Captive portals are a fact of life on guest wifi: connect, get redirected to a page, tick a box or log in, and you're online. Fine for a laptop. A proper pain for a headless server that has no browser and no one sitting in front of it. Here's the trick I used to get a headless box past a per-MAC portal, and it generalises nicely.
Why you can't just do it from your laptop
The portal authorises per device — it remembers the MAC (and/or IP) that completed the login and lifts the walled garden for that client. So logging in from your laptop's browser authorises your laptop, not the server. The server's own connection is still walled. You have to make the login traffic originate from the server itself.

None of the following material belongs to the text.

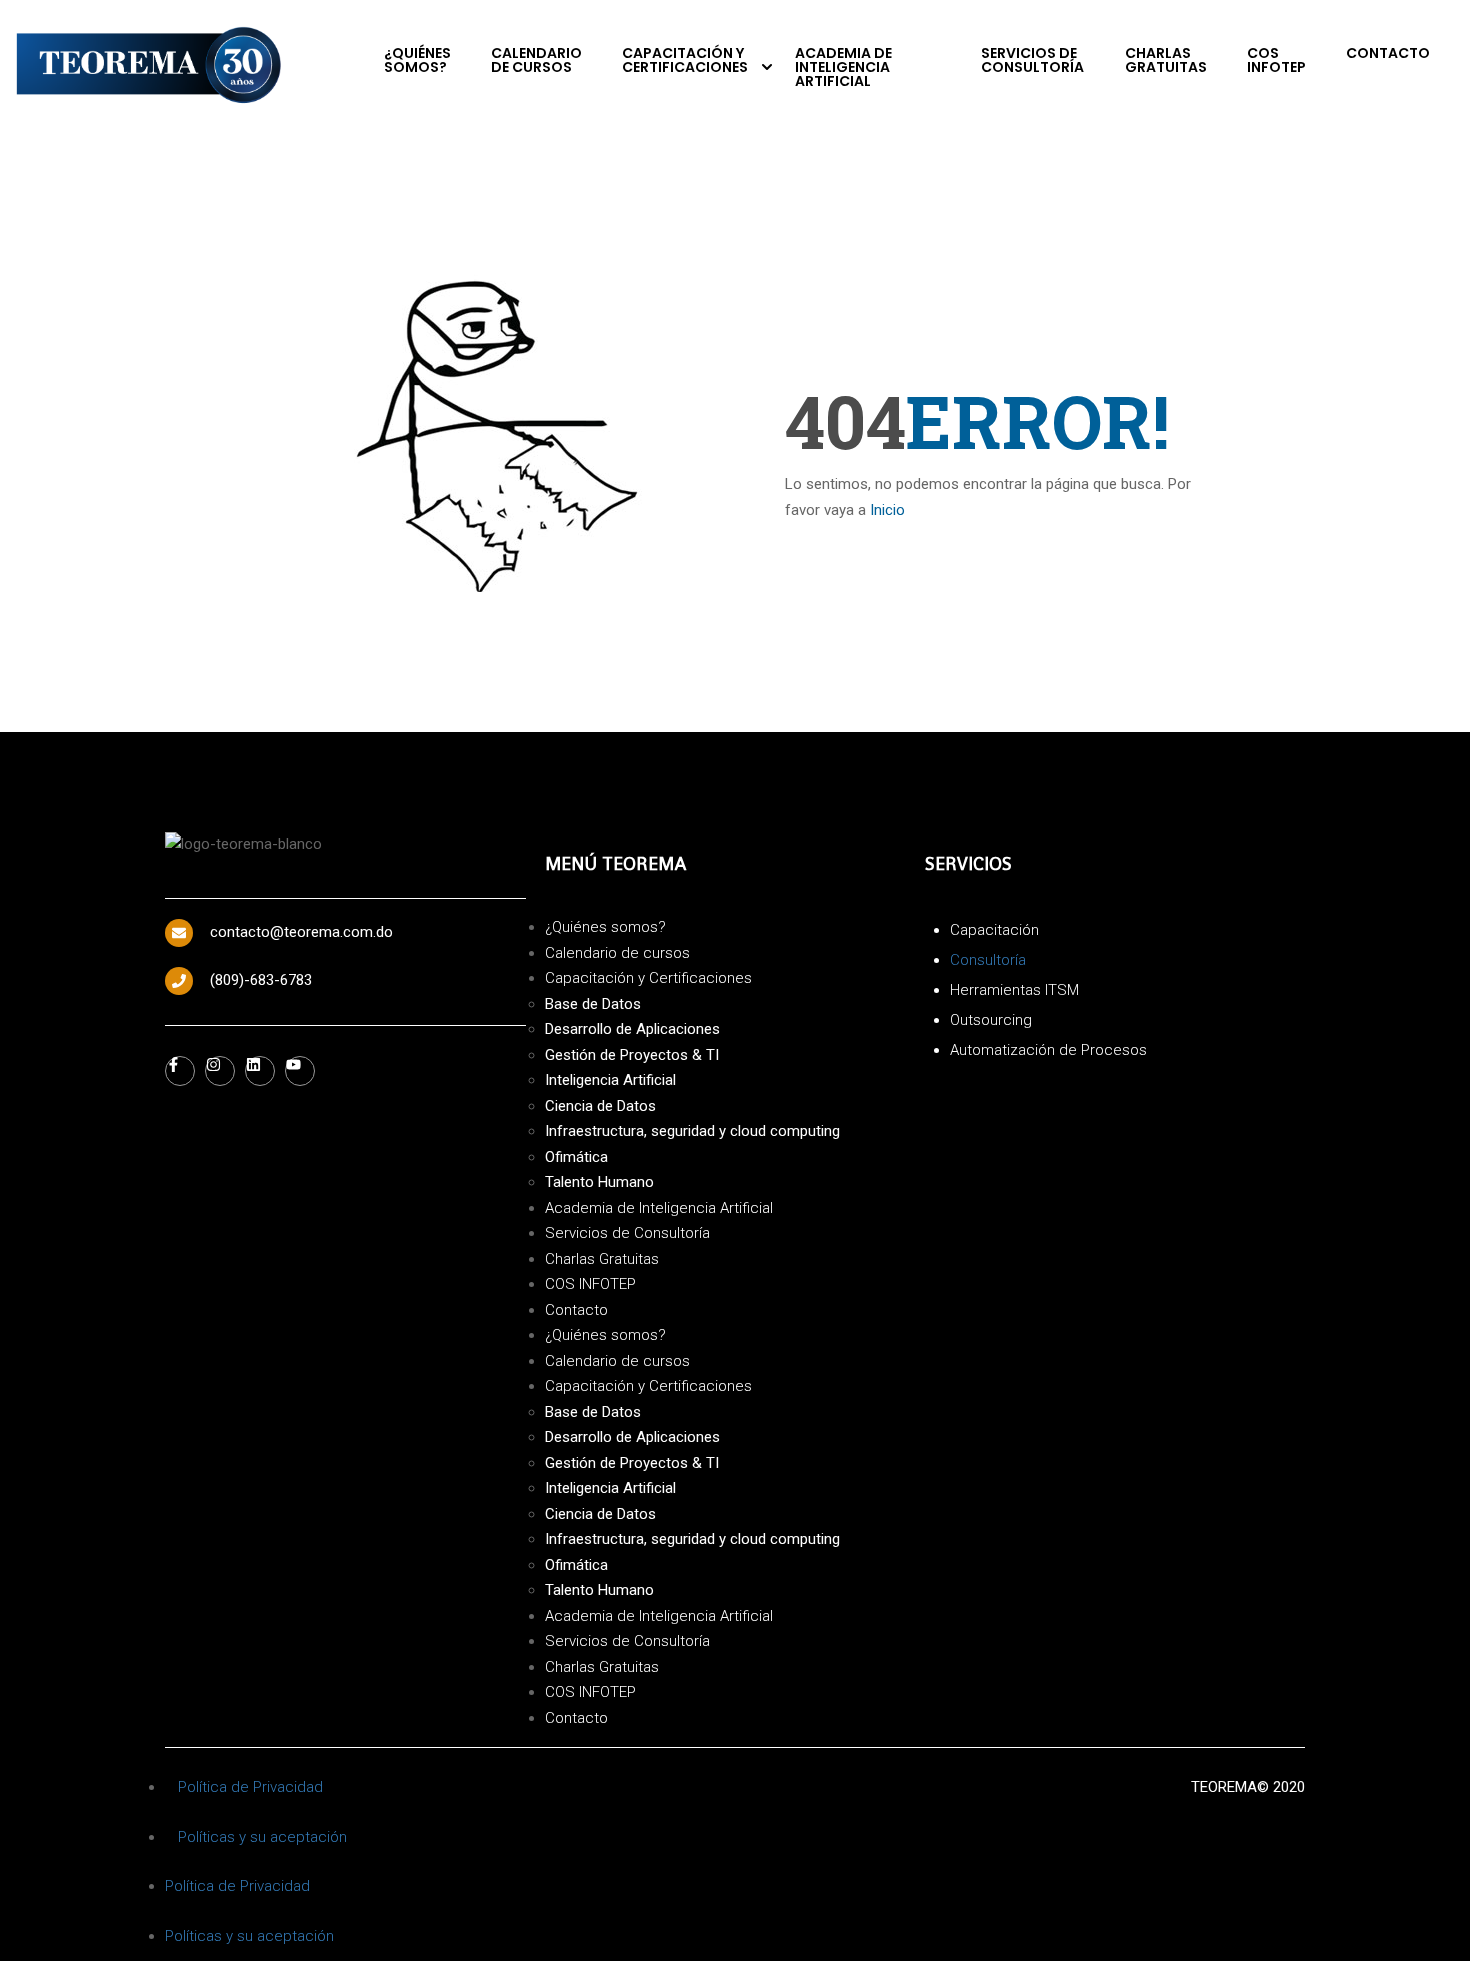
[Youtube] (300, 1071)
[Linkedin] (260, 1071)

The trick: proxy a browser through the server
If you can SSH to the box (over a wired path, a second interface, whatever), turn it into a SOCKS proxy:
ssh -D 1080 -N user@server
Now anything you send into localhost:1080 is originated by the server and exits its network connection. Point a browser at that proxy and, from the portal's point of view, it's the server knocking — correct MAC, correct session. Chromium does remote DNS over SOCKS5, so name resolution goes out the server's link too.
I drove it headlessly with Playwright through the proxy:
chromium --proxy-server="socks5://localhost:1080"
# or, in Playwright, launch with proxy={"server":"socks5://localhost:1080"}
Navigate to anything over plain HTTP (http://neverssl.com is the classic), let the portal redirect fire, accept the terms / sign in, and the gateway authorises the server's MAC. Once that's done you can tear the proxy and browser down entirely — the authorisation lives at the gateway, keyed to the MAC, not in the browser session.
Making it stick
Two wrinkles for unattended use:
- Sessions expire. Wrap the same headless flow in a small script and have a watchdog run it whenever a connectivity check (
curl -s -o /dev/null -w '%{http_code}' http://connectivitycheck.gstatic.com/generate_204, want204) comes back non-204. A persistent browser profile keeps any "remember me" cookie between runs. - Registration vs. login. Some portals (Sky's "The Cloud", BT Wi-fi and friends) want an account. A throwaway mailbox with an API — I used mail.tm — lets you register and, if needed, script the catching of a verification email.
It feels a bit like sawing through the bars from the inside, but it's entirely above board — you're authenticating the device that's actually using the connection. The SOCKS-proxy-through-the-box idea is the reusable part; keep it for the next headless thing stuck behind a portal.
I hope this resolves any difficulties you may be experiencing. Enjoy!